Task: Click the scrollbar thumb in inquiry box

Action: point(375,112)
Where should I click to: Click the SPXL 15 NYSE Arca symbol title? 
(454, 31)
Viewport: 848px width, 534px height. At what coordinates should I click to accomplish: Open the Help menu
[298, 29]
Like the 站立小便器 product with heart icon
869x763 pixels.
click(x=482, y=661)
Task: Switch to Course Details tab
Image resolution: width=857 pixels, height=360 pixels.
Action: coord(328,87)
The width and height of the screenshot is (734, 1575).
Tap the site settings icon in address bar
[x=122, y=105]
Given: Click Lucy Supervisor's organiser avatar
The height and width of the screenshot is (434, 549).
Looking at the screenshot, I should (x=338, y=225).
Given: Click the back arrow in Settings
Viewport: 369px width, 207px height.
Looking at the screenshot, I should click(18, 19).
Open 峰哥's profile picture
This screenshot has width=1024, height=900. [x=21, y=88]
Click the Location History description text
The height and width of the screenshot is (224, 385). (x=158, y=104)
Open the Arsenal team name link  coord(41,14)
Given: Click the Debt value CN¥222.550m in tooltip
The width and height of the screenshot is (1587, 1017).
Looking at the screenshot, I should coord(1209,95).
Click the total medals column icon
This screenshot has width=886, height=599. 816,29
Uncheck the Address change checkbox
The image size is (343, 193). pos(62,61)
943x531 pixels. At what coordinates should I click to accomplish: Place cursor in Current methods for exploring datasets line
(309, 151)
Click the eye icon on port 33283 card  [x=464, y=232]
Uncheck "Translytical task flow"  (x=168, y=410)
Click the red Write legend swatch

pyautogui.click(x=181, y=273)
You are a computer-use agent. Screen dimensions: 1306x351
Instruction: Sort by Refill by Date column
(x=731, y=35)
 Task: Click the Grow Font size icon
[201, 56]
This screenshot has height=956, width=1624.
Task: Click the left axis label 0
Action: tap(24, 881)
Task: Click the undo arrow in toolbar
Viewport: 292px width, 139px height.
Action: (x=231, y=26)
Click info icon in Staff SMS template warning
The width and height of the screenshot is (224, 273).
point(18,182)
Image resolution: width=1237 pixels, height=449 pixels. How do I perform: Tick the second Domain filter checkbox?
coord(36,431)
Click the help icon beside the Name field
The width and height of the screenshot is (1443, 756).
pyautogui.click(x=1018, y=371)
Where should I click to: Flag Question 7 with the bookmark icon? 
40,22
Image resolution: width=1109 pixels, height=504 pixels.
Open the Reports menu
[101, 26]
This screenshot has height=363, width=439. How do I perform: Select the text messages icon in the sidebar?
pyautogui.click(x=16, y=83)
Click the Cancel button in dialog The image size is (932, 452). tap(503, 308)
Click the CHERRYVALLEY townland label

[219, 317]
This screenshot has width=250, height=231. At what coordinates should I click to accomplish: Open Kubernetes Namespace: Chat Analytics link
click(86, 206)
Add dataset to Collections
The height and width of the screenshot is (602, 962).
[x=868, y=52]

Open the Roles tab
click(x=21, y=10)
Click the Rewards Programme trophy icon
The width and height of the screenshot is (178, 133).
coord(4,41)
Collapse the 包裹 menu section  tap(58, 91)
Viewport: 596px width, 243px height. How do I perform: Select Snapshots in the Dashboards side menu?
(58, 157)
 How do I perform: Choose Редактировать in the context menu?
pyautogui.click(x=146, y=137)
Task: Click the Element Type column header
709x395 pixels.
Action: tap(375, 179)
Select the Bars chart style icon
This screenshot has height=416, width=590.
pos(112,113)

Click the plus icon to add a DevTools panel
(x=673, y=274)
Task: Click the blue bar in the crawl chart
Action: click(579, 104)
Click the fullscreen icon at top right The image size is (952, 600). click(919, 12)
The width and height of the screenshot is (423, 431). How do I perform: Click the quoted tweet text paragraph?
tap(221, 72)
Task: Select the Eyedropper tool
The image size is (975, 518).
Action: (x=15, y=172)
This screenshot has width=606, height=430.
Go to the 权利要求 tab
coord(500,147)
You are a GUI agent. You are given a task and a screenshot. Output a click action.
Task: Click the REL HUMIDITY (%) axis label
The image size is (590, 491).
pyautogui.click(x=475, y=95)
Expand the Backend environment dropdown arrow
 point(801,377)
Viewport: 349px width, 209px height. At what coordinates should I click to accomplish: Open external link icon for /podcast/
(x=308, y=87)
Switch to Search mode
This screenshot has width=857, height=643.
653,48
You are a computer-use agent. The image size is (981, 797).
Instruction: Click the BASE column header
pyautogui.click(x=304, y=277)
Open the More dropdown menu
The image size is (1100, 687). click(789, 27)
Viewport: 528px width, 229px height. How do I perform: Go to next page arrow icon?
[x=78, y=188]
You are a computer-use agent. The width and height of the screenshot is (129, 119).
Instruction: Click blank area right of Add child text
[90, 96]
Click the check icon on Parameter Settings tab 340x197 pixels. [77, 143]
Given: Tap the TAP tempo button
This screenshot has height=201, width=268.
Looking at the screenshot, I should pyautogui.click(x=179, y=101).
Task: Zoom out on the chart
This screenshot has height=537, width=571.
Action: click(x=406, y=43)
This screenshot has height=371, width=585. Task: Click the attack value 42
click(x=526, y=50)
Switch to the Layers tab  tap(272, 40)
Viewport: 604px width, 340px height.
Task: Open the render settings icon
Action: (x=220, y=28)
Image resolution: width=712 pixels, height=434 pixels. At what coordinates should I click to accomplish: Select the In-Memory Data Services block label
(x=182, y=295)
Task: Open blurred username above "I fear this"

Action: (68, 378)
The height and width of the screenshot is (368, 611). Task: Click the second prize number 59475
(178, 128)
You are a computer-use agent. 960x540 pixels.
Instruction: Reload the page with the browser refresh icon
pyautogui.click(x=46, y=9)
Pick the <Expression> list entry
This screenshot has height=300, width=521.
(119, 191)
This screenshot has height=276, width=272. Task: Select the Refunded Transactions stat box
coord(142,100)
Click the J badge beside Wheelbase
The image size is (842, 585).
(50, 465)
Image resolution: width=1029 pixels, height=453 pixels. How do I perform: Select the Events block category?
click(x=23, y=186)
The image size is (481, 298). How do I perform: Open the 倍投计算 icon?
+ + + + + + +
### TASK ITEM
Copy out every line in the records where the word "agent" is found.

### ANSWER AREA
You are a computer-use agent. Screen dimensions: 1306x351
You are a GUI agent. You are given a task and a screenshot. Output a click action.
You are a computer-use agent. The image size is (981, 797).
You are a computer-use agent. The width and height of the screenshot is (129, 119).
You are a computer-use agent. 960x540 pixels.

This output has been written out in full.